Amia Srinivasan is an epistemologist at All Souls and UCL, is not the usual analytic philosopher. She works with the typical rigour and in the same mode, but with an eye towards questions often thought in the remit of the ‘Continental’ philosophical tradition. She has clarified the debate over whether any mental states are ‘luminous’ and has also written about ideology and the ineffable. She is currently working on a book examining what she calls ‘genealogical anxiety’, a kind of doubt provoked by the historical and cultural contingency of many of our philosophical beliefs.
Her interviewer asks, Why is philosophy so hard?
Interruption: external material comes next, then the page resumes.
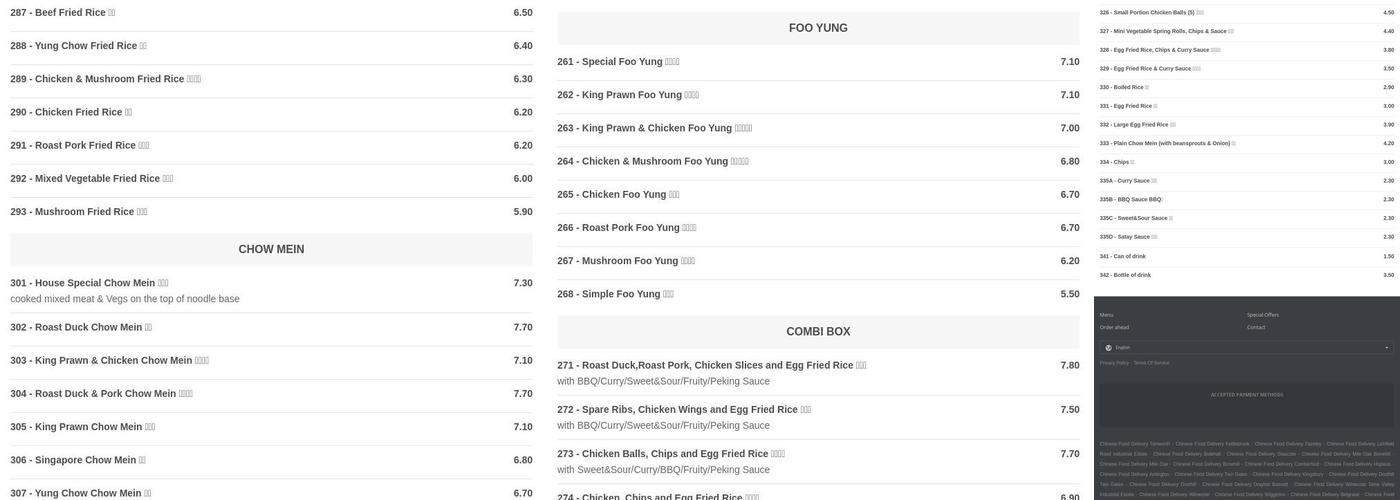View the Privacy Policy
The height and width of the screenshot is (500, 1400).
1114,363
Luckily, Srinivasan takes the question seriously:
‘This is not a standard view by any means’, she tells me, ‘but I think philosophy presupposes the ability to do something that’s actually not possible for us to do’. This, she says, is to stand outside the relationship between ourselves and the world. We want to be able to understand the world from something like an objective point of view, to think about it with maximal detachment. ‘But unfortunately’, she continues, ‘we are a mind in the world, and not just in the world generally, but a very specific world, a particular world for each person. And so we have this regulative aspiration, but that’s at best a regulative ideal, not one that we can actually achieve, and I think that’s part of the pain: it’s the pain of wanting to transcend and being thrown back on our localness and finitude.’
The first rule of philosophy is that no one shall ever be proven wrong, at least in his or her own mind. And that is a very difficult society to maintain.